(Saved entries)
----------------------------------------
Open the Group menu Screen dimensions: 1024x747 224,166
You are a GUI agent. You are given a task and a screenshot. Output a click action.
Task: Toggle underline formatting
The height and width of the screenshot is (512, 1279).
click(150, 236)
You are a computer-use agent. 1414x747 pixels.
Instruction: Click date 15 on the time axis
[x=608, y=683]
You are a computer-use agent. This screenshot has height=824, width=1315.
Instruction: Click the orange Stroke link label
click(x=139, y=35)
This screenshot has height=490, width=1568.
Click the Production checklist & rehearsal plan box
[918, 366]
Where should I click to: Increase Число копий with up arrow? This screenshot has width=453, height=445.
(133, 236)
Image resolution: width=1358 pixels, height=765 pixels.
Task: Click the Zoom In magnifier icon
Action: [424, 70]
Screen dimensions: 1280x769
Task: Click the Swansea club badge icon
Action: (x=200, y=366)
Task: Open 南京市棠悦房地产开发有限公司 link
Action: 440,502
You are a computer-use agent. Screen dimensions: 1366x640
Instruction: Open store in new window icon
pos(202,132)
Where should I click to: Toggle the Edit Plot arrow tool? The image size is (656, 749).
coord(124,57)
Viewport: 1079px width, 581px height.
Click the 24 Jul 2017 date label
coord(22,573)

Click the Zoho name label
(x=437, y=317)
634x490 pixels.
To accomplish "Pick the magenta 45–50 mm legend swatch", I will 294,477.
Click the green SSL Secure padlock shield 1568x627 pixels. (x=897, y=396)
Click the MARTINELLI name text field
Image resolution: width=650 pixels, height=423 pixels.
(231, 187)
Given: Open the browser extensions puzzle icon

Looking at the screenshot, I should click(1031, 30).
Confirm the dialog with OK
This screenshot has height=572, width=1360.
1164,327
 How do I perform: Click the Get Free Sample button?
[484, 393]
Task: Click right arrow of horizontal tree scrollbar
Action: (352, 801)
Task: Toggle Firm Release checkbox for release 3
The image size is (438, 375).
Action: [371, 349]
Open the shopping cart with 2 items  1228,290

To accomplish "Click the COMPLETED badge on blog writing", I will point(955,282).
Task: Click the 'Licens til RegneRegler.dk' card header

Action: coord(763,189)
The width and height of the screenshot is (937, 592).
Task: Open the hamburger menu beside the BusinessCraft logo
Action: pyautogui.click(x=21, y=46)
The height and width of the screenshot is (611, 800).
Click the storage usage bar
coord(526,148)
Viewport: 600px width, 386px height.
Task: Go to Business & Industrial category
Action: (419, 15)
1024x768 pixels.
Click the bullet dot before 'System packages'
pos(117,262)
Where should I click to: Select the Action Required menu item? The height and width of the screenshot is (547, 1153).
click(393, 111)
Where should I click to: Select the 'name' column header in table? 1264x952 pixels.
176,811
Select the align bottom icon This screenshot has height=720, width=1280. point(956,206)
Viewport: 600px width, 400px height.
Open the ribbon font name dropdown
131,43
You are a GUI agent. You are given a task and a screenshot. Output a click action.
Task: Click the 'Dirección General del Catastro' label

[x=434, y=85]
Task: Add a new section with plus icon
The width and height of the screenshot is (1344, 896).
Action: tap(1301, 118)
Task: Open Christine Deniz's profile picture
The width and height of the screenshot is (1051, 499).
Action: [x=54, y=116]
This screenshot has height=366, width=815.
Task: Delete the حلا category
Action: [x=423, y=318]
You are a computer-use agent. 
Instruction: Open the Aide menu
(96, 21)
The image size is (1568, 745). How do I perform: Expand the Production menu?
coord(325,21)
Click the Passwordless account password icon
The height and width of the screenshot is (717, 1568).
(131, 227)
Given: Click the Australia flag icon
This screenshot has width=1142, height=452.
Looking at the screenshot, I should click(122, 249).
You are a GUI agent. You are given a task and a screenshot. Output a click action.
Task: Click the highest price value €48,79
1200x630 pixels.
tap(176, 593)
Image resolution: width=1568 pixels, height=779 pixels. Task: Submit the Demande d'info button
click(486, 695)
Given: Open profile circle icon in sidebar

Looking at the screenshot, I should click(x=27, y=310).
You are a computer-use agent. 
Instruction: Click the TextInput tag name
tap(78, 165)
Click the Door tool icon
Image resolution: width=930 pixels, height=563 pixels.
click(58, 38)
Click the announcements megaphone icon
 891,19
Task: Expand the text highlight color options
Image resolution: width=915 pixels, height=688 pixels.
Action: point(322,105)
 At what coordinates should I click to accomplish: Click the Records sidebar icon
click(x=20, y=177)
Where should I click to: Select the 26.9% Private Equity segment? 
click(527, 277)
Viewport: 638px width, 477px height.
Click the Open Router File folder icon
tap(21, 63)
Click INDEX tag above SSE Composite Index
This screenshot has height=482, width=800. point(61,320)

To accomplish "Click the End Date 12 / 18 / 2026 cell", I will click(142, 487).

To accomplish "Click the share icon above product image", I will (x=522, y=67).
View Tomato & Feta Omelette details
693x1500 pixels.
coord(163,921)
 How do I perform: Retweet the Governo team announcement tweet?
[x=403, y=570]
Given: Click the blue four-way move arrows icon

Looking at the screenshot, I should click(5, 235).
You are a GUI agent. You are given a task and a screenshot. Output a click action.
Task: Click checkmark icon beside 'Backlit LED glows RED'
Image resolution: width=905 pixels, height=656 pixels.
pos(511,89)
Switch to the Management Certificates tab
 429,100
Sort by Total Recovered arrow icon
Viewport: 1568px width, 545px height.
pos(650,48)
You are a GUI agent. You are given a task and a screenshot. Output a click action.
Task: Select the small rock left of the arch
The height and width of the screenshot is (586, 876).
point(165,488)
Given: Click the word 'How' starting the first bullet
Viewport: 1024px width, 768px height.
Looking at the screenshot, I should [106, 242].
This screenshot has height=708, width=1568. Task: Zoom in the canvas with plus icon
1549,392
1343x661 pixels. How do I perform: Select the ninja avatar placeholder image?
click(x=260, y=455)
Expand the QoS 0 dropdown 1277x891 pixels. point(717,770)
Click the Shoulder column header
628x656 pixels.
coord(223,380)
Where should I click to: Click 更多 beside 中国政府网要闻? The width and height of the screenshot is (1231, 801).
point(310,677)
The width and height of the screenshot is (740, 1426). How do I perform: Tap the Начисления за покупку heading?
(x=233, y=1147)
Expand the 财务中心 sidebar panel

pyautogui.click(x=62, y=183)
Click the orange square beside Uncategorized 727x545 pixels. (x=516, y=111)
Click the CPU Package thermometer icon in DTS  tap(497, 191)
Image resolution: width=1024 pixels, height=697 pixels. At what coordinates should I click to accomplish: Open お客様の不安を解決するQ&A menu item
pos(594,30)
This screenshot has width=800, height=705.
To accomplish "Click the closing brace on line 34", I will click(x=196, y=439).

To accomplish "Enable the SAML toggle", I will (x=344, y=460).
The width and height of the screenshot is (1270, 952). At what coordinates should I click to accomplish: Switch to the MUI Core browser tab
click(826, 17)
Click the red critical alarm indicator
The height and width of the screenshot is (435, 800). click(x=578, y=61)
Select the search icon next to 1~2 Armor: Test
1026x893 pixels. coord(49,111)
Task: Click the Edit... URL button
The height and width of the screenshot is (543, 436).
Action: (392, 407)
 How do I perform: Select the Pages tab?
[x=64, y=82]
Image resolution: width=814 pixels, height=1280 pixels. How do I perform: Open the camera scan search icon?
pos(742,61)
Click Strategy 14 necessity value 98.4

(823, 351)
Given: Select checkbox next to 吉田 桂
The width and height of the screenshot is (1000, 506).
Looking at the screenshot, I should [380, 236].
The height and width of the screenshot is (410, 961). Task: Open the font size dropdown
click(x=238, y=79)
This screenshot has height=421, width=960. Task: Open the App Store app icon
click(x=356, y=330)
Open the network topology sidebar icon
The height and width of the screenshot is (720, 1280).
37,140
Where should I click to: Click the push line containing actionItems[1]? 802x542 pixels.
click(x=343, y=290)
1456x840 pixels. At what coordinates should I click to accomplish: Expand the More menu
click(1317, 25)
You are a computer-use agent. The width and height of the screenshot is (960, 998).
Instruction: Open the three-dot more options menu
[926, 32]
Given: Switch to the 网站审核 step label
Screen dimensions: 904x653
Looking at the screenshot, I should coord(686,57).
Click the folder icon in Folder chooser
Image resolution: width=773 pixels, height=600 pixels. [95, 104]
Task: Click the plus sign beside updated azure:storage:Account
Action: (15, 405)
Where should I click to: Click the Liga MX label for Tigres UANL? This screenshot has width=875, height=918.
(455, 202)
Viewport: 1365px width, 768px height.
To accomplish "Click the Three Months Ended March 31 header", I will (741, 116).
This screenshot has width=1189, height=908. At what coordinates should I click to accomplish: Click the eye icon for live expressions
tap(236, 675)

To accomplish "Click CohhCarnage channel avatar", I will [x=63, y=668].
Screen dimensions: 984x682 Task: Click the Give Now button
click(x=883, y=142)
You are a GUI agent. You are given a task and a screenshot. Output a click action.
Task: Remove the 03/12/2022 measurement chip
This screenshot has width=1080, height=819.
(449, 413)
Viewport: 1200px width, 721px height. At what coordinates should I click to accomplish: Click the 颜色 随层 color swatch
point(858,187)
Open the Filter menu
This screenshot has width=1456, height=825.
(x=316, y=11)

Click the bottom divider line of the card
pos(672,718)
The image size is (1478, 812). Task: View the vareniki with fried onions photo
----------------------------------------
• Work to complete: For the lines above, output exactly those from the line containing "The image size is (1568, 745)." through the line containing "Task: Expand the text highlight color options", and skip the others.

• Response to the task:
The image size is (1568, 745). How do I perform: Expand the Production menu?
coord(325,21)
Click the Passwordless account password icon
The height and width of the screenshot is (717, 1568).
(131, 227)
Given: Click the Australia flag icon
This screenshot has width=1142, height=452.
Looking at the screenshot, I should click(122, 249).
You are a GUI agent. You are given a task and a screenshot. Output a click action.
Task: Click the highest price value €48,79
1200x630 pixels.
tap(176, 593)
Image resolution: width=1568 pixels, height=779 pixels. Task: Submit the Demande d'info button
click(486, 695)
Given: Open profile circle icon in sidebar

Looking at the screenshot, I should click(x=27, y=310).
You are a computer-use agent. 
Instruction: Click the TextInput tag name
tap(78, 165)
Click the Door tool icon
Image resolution: width=930 pixels, height=563 pixels.
click(58, 38)
Click the announcements megaphone icon
 891,19
Task: Expand the text highlight color options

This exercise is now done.